----- Material for the task -----

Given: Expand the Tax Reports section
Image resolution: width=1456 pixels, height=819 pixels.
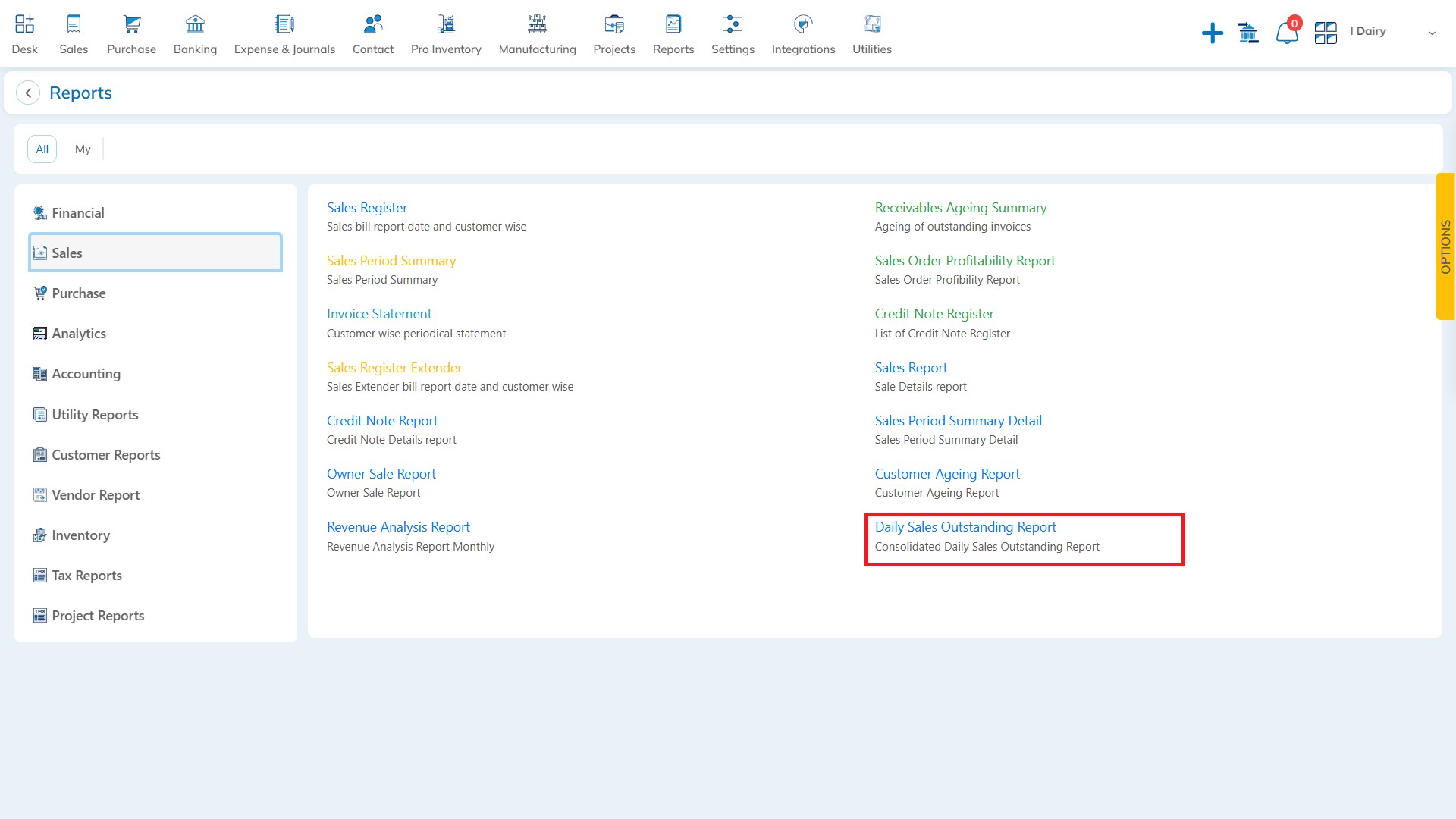Looking at the screenshot, I should click(x=87, y=574).
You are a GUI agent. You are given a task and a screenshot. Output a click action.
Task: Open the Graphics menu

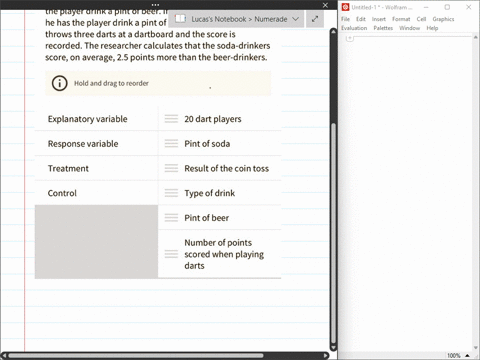pyautogui.click(x=443, y=19)
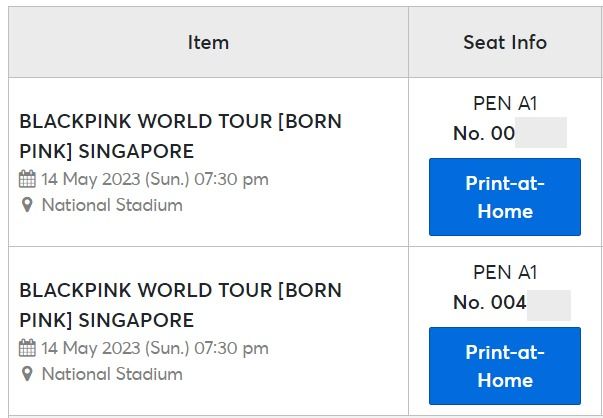Click the "No. 004" seat number text
This screenshot has height=418, width=603.
pos(489,303)
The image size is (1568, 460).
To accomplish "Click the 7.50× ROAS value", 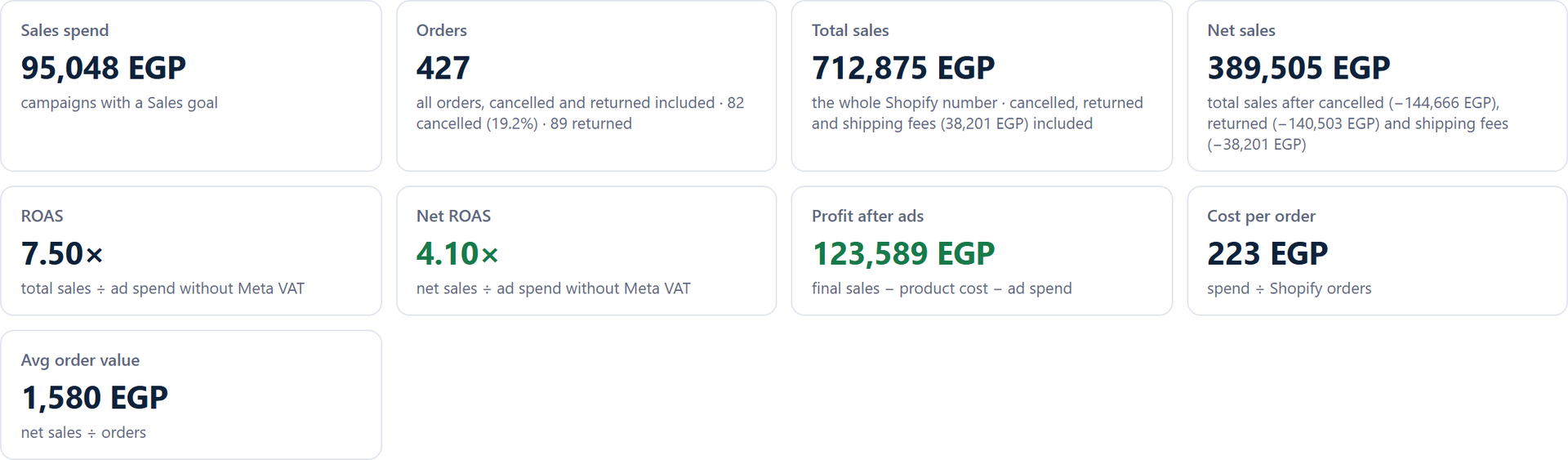I will (62, 253).
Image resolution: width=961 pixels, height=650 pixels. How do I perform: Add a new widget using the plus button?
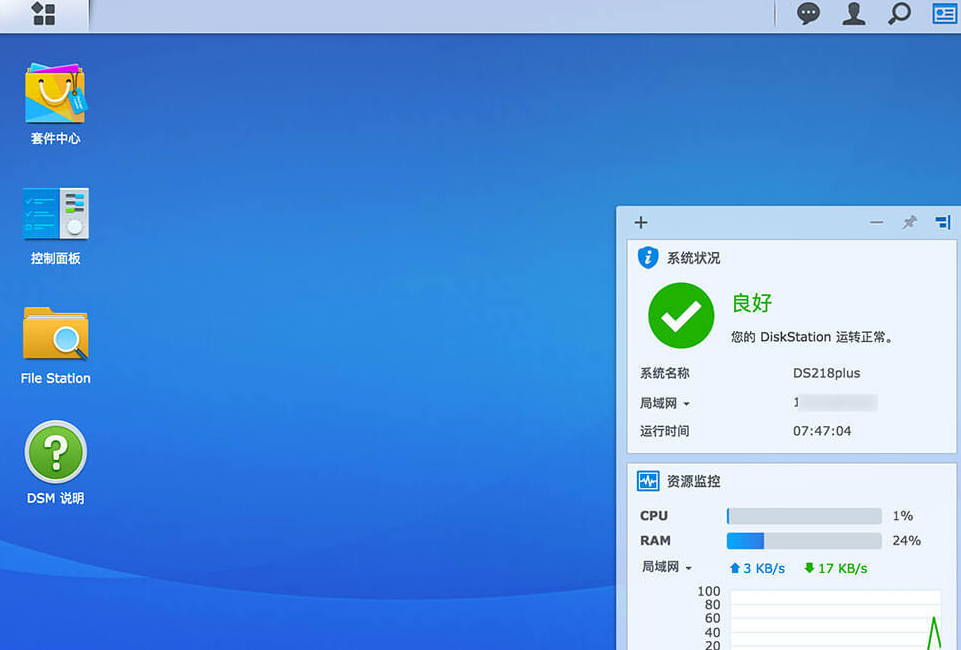tap(640, 222)

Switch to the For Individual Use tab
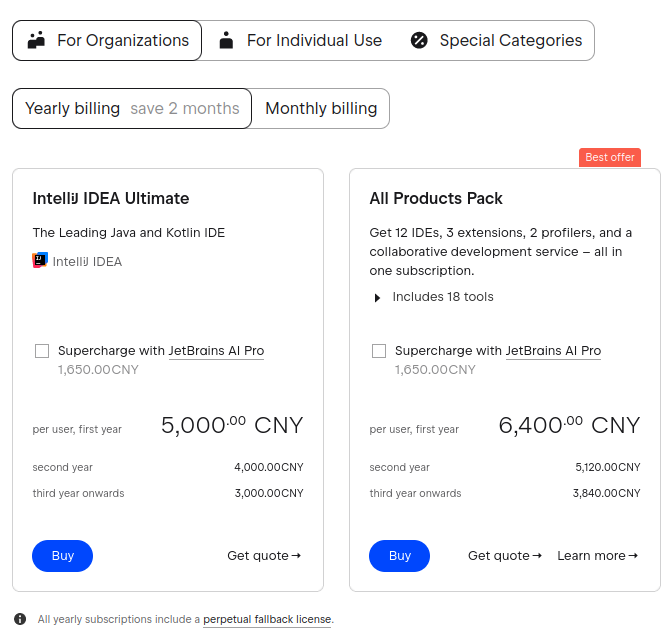(300, 41)
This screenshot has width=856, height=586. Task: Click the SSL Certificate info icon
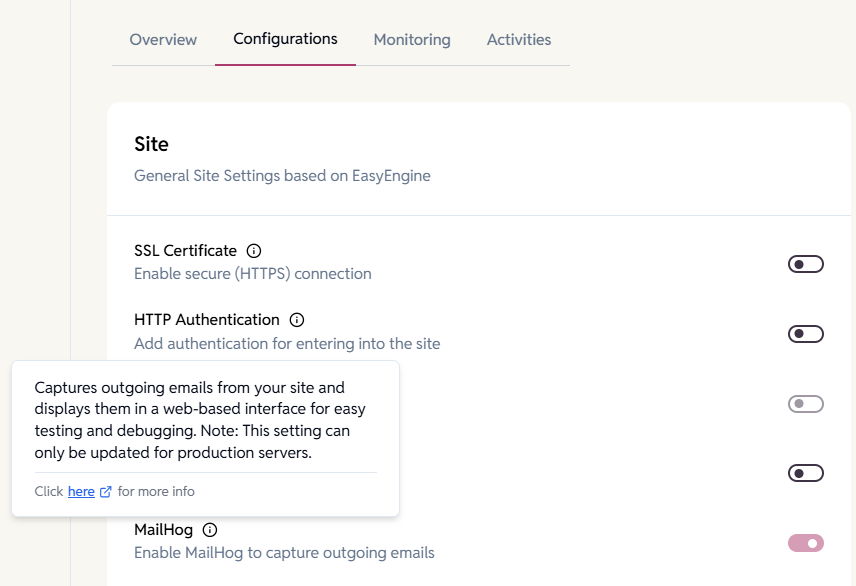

-----

◆ Problem statement
From the line holding "Image resolution: width=961" to the final line of the data above, give each line again exactly, both ends included, and drop the pictures.

◆ Answer space
Image resolution: width=961 pixels, height=650 pixels. How do I perform: Add a new widget using the plus button?
tap(640, 222)

Switch to the For Individual Use tab
(300, 41)
This screenshot has width=856, height=586. Task: Click the SSL Certificate info icon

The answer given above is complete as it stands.